** Aim **
Please copy all of the records below word for word, with no changes.

** Records from a data collection **
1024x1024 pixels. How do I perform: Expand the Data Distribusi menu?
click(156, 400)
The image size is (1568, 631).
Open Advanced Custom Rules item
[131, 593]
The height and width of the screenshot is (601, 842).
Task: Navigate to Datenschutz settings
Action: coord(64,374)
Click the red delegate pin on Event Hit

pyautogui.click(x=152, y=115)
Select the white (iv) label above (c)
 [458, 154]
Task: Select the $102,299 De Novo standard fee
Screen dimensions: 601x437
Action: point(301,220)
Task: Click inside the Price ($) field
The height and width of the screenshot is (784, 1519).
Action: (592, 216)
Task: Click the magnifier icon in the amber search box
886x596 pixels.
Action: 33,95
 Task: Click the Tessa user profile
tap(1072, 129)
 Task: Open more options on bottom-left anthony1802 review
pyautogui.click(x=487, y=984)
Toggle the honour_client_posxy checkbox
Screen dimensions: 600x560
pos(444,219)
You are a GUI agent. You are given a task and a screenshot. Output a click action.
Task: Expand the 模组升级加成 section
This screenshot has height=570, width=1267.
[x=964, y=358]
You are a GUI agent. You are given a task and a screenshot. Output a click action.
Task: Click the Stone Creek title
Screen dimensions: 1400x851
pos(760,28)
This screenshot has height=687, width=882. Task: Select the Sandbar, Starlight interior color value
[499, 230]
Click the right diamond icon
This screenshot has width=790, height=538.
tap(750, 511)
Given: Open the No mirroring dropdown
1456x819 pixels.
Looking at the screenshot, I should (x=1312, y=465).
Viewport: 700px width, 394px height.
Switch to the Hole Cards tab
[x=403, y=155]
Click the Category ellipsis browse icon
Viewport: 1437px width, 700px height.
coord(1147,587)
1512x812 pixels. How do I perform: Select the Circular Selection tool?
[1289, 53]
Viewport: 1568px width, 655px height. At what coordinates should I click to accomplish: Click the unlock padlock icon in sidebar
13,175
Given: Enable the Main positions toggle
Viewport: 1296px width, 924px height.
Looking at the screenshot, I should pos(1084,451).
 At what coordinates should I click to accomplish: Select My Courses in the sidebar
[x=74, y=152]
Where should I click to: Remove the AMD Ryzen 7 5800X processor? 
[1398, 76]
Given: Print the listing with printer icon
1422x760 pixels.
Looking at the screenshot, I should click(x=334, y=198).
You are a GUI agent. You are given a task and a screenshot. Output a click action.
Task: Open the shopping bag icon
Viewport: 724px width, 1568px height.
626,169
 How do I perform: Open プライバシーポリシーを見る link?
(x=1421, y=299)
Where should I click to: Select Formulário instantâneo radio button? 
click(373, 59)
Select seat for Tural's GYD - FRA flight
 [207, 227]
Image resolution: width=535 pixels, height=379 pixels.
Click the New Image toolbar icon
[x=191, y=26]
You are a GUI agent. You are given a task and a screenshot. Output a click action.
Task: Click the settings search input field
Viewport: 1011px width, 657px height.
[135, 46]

** Task solution **
1024x1024 pixels. How do I perform: Expand the Data Distribusi menu?
click(156, 400)
The image size is (1568, 631).
Open Advanced Custom Rules item
[131, 593]
The height and width of the screenshot is (601, 842).
Task: Navigate to Datenschutz settings
Action: coord(64,374)
Click the red delegate pin on Event Hit

pyautogui.click(x=152, y=115)
Select the white (iv) label above (c)
 [458, 154]
Task: Select the $102,299 De Novo standard fee
Screen dimensions: 601x437
Action: point(301,220)
Task: Click inside the Price ($) field
The height and width of the screenshot is (784, 1519).
Action: (592, 216)
Task: Click the magnifier icon in the amber search box
886x596 pixels.
Action: 33,95
 Task: Click the Tessa user profile
tap(1072, 129)
 Task: Open more options on bottom-left anthony1802 review
pyautogui.click(x=487, y=984)
Toggle the honour_client_posxy checkbox
Screen dimensions: 600x560
pos(444,219)
You are a GUI agent. You are given a task and a screenshot. Output a click action.
Task: Expand the 模组升级加成 section
This screenshot has height=570, width=1267.
[x=964, y=358]
You are a GUI agent. You are given a task and a screenshot. Output a click action.
Task: Click the Stone Creek title
Screen dimensions: 1400x851
pos(760,28)
This screenshot has height=687, width=882. Task: Select the Sandbar, Starlight interior color value
[499, 230]
Click the right diamond icon
This screenshot has width=790, height=538.
tap(750, 511)
Given: Open the No mirroring dropdown
1456x819 pixels.
Looking at the screenshot, I should (x=1312, y=465).
Viewport: 700px width, 394px height.
Switch to the Hole Cards tab
[x=403, y=155]
Click the Category ellipsis browse icon
Viewport: 1437px width, 700px height.
coord(1147,587)
1512x812 pixels. How do I perform: Select the Circular Selection tool?
[1289, 53]
Viewport: 1568px width, 655px height. At what coordinates should I click to accomplish: Click the unlock padlock icon in sidebar
13,175
Given: Enable the Main positions toggle
Viewport: 1296px width, 924px height.
Looking at the screenshot, I should pos(1084,451).
 At what coordinates should I click to accomplish: Select My Courses in the sidebar
[x=74, y=152]
Where should I click to: Remove the AMD Ryzen 7 5800X processor? 
[1398, 76]
Given: Print the listing with printer icon
1422x760 pixels.
Looking at the screenshot, I should click(x=334, y=198).
You are a GUI agent. You are given a task and a screenshot. Output a click action.
Task: Open the shopping bag icon
Viewport: 724px width, 1568px height.
626,169
 How do I perform: Open プライバシーポリシーを見る link?
(x=1421, y=299)
Where should I click to: Select Formulário instantâneo radio button? 
click(373, 59)
Select seat for Tural's GYD - FRA flight
 [207, 227]
Image resolution: width=535 pixels, height=379 pixels.
Click the New Image toolbar icon
[x=191, y=26]
You are a GUI agent. You are given a task and a screenshot. Output a click action.
Task: Click the settings search input field
Viewport: 1011px width, 657px height.
[135, 46]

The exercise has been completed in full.